Putting cryptographic operations in the drive has a number of benefits:
- The ability to encrypt the entire drive contents immediately upon device manufacture
- strong protection of the encryption keys combined with strict access control
- no loss of system performance.
The contents of the self-encrypting drives are always encrypted and the encryption keys are themselves encrypted and protected in hardware that cannot be observed by other parts of the system. AES and other cryptographic algorithms are supported in the specifications, and vendors can add additional security features to their devices. Because encryption is handled in the drive, overall system performance is not affected and is not subject to attacks targeting other components of the system.

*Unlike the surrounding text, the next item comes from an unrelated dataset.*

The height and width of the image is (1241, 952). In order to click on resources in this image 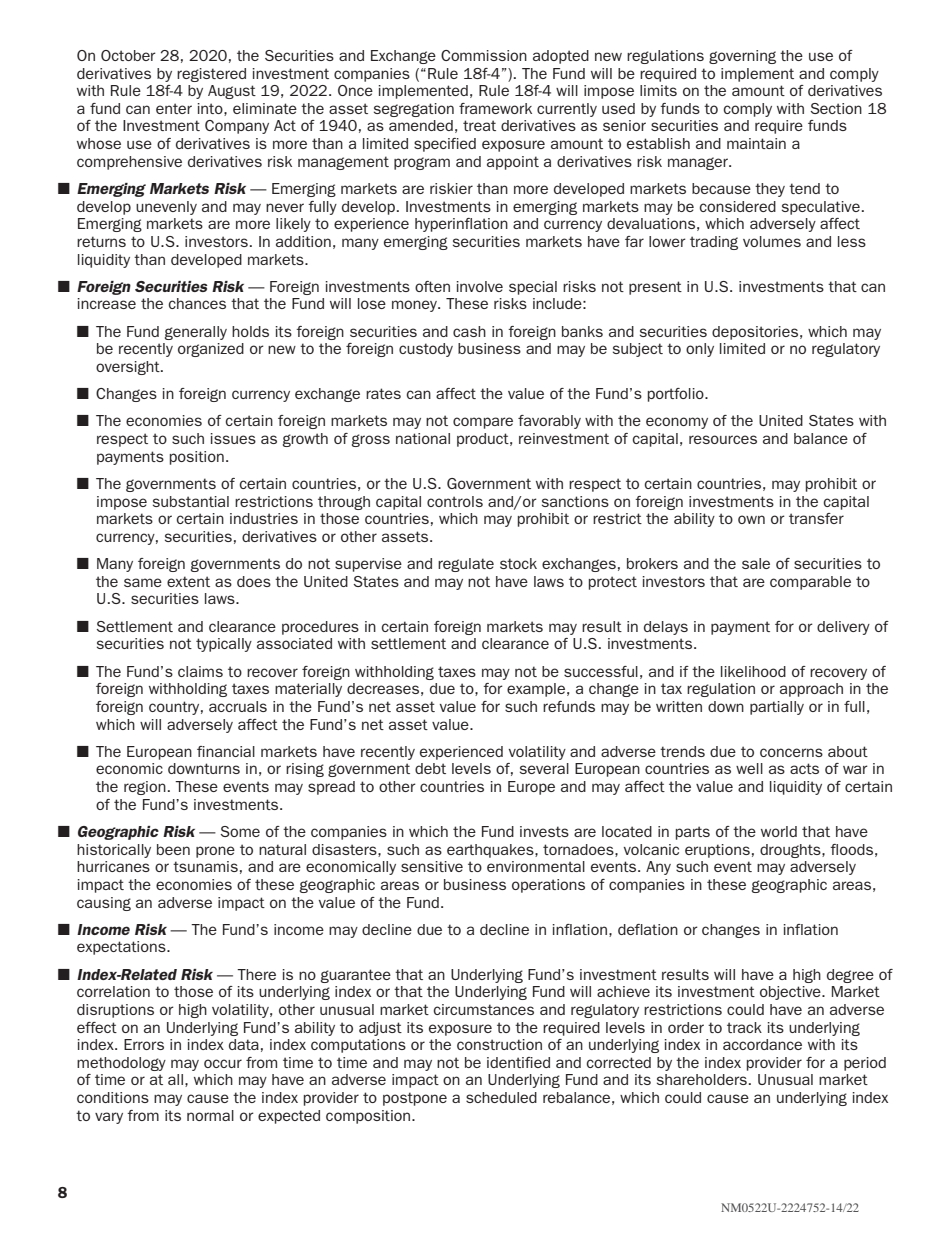, I will do `click(723, 439)`.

Compared to encryption outside of the drive, self-encrypting drives do not interfere with system maintenance, compression, de-duplication, and end-to-end integrity metrics. In addition, the encryption key never leaves the drive, greatly simplifying key management. The enterprise benefits from these security features are reliable compliance, ease of deployment, and ease of management. Additionally, the repurposing of drives at either redeployment or end-of-life has a significantly lower cost than other options.
In the data center, encryption typically has been costly and time-consuming. This is mainly due to the demands on bandwidth. Self-encrypting drives do encryption inside of each drive, where it is cheaper, safer, and more scalable to implement than encryption in the RAID controller.